Objective - Transcribe the lines from the one containing "How do I perform: Open info" through the one containing "This screenshot has height=706, width=1568.", inclusive, reproducing each character as it appears in the records below.

Target position records
_ _ _ _

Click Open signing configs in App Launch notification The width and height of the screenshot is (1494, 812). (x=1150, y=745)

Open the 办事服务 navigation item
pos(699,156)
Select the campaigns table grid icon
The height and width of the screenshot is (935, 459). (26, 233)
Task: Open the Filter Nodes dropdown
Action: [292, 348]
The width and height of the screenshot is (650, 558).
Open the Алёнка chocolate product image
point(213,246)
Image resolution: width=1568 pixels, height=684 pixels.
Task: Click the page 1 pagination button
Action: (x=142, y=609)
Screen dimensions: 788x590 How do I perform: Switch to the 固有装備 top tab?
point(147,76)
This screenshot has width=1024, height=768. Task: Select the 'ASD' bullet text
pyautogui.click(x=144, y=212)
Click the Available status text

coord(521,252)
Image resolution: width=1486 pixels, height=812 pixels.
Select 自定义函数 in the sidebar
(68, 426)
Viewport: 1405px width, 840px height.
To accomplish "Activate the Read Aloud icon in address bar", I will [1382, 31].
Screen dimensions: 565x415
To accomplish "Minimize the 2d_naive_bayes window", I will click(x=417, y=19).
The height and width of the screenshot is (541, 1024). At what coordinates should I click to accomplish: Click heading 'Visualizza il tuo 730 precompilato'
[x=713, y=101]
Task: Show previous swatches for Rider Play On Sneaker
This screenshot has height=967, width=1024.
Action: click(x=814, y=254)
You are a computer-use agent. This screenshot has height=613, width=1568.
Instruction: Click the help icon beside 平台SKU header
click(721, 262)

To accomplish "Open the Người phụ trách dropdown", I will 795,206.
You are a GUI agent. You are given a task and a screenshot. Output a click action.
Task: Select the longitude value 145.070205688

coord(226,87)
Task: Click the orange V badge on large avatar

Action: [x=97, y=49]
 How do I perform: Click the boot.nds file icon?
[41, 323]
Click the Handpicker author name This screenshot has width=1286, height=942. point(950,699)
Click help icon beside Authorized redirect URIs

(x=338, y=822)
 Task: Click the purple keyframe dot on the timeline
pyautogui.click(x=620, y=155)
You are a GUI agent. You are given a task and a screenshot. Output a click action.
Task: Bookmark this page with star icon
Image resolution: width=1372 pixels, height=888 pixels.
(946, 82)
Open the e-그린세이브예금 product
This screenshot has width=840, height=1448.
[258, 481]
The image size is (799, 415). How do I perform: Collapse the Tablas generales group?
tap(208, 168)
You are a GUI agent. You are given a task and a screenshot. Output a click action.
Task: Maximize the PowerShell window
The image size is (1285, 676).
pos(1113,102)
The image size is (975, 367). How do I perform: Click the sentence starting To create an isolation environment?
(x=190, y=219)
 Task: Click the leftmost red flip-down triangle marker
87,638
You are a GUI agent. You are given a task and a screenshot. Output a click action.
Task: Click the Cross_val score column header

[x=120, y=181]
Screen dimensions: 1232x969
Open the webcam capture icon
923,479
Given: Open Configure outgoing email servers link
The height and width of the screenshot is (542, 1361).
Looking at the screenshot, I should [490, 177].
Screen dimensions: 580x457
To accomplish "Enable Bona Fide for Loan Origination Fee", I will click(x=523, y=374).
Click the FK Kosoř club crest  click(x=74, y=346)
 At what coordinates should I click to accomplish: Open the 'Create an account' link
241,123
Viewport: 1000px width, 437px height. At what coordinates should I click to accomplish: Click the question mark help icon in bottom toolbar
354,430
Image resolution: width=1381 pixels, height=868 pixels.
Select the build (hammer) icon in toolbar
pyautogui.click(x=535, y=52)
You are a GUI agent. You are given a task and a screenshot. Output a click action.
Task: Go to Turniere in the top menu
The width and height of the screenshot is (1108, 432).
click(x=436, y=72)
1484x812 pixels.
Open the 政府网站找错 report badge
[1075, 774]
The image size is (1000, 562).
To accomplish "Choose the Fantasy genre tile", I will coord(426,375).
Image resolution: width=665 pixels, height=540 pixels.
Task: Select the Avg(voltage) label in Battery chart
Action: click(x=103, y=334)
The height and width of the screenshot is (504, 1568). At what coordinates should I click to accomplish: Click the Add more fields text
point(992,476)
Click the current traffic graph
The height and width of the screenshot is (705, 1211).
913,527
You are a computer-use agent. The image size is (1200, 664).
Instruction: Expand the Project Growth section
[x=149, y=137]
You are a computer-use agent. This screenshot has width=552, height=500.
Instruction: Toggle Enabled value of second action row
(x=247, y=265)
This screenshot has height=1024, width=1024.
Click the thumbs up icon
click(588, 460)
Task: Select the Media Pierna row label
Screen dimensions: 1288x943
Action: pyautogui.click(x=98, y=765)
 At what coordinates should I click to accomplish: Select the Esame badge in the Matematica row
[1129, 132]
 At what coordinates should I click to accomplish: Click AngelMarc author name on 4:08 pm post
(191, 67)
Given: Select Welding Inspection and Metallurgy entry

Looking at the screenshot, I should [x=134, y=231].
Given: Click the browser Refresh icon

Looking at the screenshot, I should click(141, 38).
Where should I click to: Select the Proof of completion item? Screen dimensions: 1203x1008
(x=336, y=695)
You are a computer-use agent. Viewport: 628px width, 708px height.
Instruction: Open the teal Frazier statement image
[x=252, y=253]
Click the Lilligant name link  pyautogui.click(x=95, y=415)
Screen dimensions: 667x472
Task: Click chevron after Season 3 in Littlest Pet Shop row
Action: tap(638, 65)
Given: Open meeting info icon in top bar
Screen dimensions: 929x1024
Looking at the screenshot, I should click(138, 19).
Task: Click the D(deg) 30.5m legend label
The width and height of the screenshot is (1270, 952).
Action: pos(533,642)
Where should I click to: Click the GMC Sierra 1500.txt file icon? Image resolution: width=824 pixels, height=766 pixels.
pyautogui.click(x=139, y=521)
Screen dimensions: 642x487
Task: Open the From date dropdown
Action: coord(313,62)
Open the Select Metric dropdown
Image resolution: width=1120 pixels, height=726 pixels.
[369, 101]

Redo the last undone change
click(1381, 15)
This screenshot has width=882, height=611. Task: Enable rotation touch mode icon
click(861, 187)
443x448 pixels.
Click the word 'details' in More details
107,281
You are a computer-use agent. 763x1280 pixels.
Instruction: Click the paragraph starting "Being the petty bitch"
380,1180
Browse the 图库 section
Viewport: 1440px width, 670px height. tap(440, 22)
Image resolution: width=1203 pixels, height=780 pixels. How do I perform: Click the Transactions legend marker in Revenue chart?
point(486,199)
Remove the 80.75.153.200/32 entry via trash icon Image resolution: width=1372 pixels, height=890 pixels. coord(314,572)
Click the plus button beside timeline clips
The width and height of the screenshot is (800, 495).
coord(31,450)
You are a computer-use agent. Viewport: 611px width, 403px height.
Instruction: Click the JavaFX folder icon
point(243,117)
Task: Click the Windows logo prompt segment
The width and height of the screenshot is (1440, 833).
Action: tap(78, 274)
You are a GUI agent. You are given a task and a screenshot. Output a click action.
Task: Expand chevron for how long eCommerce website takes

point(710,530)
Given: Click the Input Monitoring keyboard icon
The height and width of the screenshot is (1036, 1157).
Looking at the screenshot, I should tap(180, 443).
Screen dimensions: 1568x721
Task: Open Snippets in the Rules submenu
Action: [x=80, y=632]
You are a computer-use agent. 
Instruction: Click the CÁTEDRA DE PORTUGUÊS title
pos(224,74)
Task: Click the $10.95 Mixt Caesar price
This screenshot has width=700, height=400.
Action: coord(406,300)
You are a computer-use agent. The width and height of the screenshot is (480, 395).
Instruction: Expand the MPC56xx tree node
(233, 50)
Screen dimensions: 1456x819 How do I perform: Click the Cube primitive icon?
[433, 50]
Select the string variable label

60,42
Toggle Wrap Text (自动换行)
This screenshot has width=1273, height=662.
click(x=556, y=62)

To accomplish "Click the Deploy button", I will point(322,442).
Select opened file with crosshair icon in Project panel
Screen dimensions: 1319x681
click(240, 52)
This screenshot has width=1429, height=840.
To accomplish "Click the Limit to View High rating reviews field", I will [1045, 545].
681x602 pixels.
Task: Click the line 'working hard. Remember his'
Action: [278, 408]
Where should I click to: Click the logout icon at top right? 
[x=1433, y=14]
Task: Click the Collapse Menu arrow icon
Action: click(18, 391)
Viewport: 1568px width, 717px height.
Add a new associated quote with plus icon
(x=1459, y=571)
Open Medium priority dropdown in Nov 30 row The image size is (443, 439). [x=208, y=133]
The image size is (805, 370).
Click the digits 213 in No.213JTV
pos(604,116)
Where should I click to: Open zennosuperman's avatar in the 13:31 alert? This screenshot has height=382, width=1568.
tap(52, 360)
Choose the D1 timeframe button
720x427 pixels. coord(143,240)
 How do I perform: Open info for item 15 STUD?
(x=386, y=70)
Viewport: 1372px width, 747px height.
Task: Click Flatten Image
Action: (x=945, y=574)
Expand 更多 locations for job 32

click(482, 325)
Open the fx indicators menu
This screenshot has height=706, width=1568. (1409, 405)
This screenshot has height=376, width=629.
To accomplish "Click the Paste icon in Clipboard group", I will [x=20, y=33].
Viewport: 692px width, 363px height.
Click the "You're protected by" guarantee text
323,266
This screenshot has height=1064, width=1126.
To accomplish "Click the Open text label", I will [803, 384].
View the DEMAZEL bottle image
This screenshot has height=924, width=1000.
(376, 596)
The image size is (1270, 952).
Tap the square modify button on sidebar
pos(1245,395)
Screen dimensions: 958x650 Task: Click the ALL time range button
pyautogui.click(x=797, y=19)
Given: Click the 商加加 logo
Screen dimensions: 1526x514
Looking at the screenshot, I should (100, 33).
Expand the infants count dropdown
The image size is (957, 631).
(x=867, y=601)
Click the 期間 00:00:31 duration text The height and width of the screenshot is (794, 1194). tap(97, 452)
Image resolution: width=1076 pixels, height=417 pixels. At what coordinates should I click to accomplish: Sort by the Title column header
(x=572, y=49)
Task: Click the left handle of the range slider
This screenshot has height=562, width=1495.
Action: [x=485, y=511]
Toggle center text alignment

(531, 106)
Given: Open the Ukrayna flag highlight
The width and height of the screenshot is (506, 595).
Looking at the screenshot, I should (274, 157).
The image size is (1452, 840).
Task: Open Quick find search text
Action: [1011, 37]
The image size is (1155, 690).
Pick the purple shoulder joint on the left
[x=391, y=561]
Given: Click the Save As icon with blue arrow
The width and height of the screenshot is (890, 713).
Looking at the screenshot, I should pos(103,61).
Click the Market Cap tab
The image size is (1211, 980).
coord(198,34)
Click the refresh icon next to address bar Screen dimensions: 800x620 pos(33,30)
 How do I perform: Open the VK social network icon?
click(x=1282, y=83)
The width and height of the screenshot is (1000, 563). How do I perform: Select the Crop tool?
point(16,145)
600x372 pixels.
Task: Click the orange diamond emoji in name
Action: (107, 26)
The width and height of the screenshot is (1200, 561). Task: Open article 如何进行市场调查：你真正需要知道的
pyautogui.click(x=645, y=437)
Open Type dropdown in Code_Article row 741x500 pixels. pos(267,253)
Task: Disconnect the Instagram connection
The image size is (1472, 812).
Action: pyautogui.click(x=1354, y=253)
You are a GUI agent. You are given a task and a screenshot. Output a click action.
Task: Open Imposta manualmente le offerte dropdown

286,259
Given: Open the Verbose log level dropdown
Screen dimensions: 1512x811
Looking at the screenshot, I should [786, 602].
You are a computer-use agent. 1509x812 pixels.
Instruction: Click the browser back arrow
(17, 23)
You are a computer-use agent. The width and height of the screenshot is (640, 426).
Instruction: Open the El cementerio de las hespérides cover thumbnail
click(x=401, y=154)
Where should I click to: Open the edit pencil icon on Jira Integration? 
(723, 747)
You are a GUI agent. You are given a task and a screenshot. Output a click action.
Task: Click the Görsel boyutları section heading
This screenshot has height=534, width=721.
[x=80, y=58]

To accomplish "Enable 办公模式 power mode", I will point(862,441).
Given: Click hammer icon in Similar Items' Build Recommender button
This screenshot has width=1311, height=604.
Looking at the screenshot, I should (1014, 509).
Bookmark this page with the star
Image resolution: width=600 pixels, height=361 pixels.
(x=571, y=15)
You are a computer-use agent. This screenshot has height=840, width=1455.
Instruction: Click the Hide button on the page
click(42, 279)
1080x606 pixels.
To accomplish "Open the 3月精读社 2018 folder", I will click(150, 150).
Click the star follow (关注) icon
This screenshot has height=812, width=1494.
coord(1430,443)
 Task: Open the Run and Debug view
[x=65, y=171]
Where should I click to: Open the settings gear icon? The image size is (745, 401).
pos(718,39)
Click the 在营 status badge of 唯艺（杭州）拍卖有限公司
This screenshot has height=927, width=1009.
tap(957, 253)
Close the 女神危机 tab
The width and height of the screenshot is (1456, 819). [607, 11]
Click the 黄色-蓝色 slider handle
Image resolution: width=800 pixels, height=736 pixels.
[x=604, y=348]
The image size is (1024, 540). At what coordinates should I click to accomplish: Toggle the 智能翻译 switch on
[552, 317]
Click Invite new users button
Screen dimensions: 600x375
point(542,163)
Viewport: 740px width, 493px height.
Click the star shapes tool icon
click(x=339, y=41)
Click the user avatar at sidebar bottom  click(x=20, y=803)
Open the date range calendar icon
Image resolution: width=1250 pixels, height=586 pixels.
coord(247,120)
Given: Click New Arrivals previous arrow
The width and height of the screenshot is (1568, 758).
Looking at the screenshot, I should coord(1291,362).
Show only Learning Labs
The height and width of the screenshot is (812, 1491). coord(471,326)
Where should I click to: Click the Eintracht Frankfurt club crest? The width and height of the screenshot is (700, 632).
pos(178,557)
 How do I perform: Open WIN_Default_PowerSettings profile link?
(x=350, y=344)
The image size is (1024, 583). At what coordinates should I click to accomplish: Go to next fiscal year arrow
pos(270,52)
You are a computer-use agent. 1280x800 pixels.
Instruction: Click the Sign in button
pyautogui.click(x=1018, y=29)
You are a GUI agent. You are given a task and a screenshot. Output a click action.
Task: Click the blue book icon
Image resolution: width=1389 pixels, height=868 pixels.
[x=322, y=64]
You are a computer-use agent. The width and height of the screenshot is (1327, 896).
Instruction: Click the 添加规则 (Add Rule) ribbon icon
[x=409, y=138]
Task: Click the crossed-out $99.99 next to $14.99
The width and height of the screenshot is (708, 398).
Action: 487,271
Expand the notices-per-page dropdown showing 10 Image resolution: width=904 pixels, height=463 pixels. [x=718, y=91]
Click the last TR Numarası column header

_ _ _ _

Output below -
 How do I perform: Open info for item 15 STUD?
(x=386, y=70)
Viewport: 1372px width, 747px height.
Task: Click Flatten Image
Action: (x=945, y=574)
Expand 更多 locations for job 32

click(482, 325)
Open the fx indicators menu
This screenshot has height=706, width=1568. (1409, 405)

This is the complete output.